In [1]:
import os
os.chdir("../")
!pwd

/home/aditya/network_security


In [15]:
from pathlib import Path
from pydantic import BaseModel,HttpUrl

class ModelTrainerConfig(BaseModel):
    ## from config
    root_dir: Path
    train_data_path: Path
    test_data_path: Path
  
    mlflow_uri: HttpUrl
    mlflow_experiment: str
    standard_scaler_name: str
    
    ## from params
    models: list
    hyperparams: dict

    ## from schema 
    target_column: str

In [16]:
from src.NetworkSecurity.constants import *
from src.NetworkSecurity.utils.common import read_yaml,create_directories

class ConfigurationManager:
    def __init__(self,
                 config_filepath = CONFIG_FILE_PATH,
                 params_filepath = PARAMS_FILE_PATH,
                 schema_filepath = SCHEMA_FILE_PATH):
        
        self.config = read_yaml(config_filepath)
        self.params = read_yaml(params_filepath)
        self.schema = read_yaml(schema_filepath)

        create_directories([self.config.artifacts_root])
    
    def get_model_trainer_config(self)->ModelTrainerConfig:

        config = self.config.model_trainer
        params = self.params.model_trainer
        schema = self.schema.TARGET_COLUMN

        create_directories([config.root_dir])

        model_trainer_config = ModelTrainerConfig(
            root_dir = config.root_dir,
            train_data_path = config.train_data_path,
            test_data_path = config.test_data_path,
            mlflow_uri = config.mlflow_uri,
            mlflow_experiment = config.mlflow_experiment,
            standard_scaler_name = config.standard_scaler_name,

            models = list(params.model.keys()),
            hyperparams = params.model.to_dict(),
            
            target_column = schema.name           
        )

        return model_trainer_config

In [17]:
cm = ConfigurationManager()
model_trainer_config = cm.get_model_trainer_config()
model_trainer_config

[2025-03-31 21:20:40,652: INFO: common : Yaml File: config/config.yaml loaded successfully]
[2025-03-31 21:20:40,656: INFO: common : Yaml File: params.yaml loaded successfully]
[2025-03-31 21:20:40,663: INFO: common : Yaml File: schema.yaml loaded successfully]
[2025-03-31 21:20:40,664: INFO: common : created directory at: artifacts]
[2025-03-31 21:20:40,665: INFO: common : created directory at: artifacts/model_trainer]


ModelTrainerConfig(root_dir=PosixPath('artifacts/model_trainer'), train_data_path=PosixPath('artifacts/data_transformation/train.csv'), test_data_path=PosixPath('artifacts/data_transformation/test.csv'), mlflow_uri=HttpUrl('https://dagshub.com/adityaav80/E2E-Network-Security.mlflow'), mlflow_experiment='Model_training', standard_scaler_name='ss.pkl', models=['LogisticRegression'], hyperparams={'LogisticRegression': {'penalty': ['l1', 'l2'], 'solver': ['liblinear', 'saga'], 'C': [0.01, 0.1, 1]}}, target_column='CLASS_LABEL')

◆ **Supplied information**
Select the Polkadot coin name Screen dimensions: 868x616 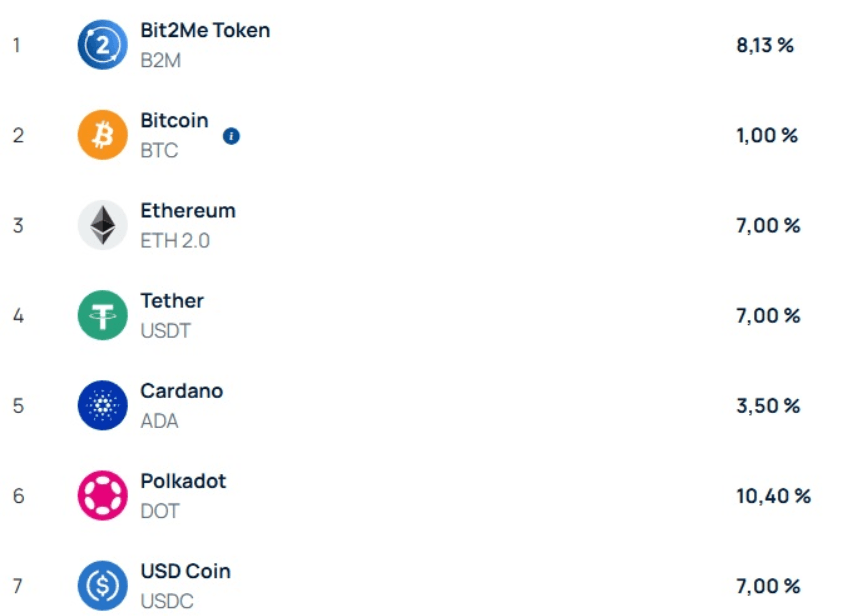183,480
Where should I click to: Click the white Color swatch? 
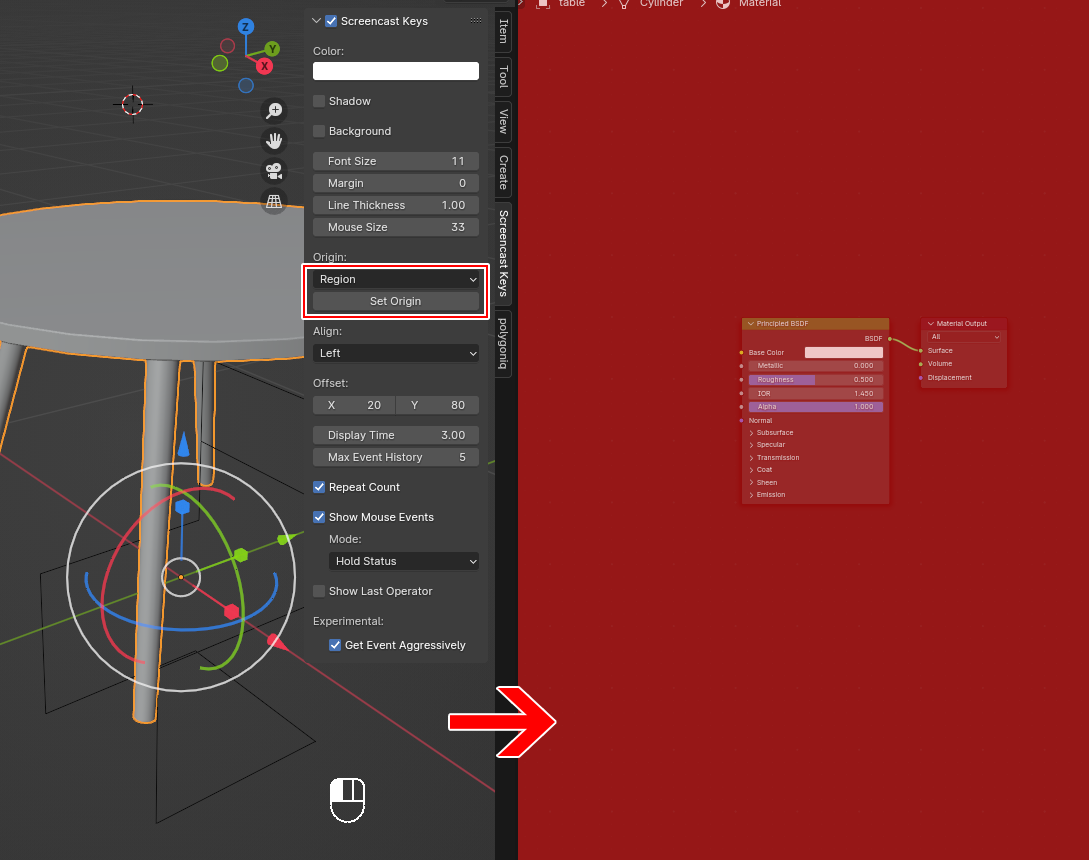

◆ **Task to complete**
Rewrite the part of the notebook code that opens with the words containing "self.params = read_yaml(params_filepath)" and closes with "create_directories([config.root_dir])", switching every "create_directories" to "make_dirs".

◆ **Exercise solution**
self.params = read_yaml(params_filepath)
        self.schema = read_yaml(schema_filepath)

        make_dirs([self.config.artifacts_root])
    
    def get_model_trainer_config(self)->ModelTrainerConfig:

        config = self.config.model_trainer
        params = self.params.model_trainer
        schema = self.schema.TARGET_COLUMN

        make_dirs([config.root_dir])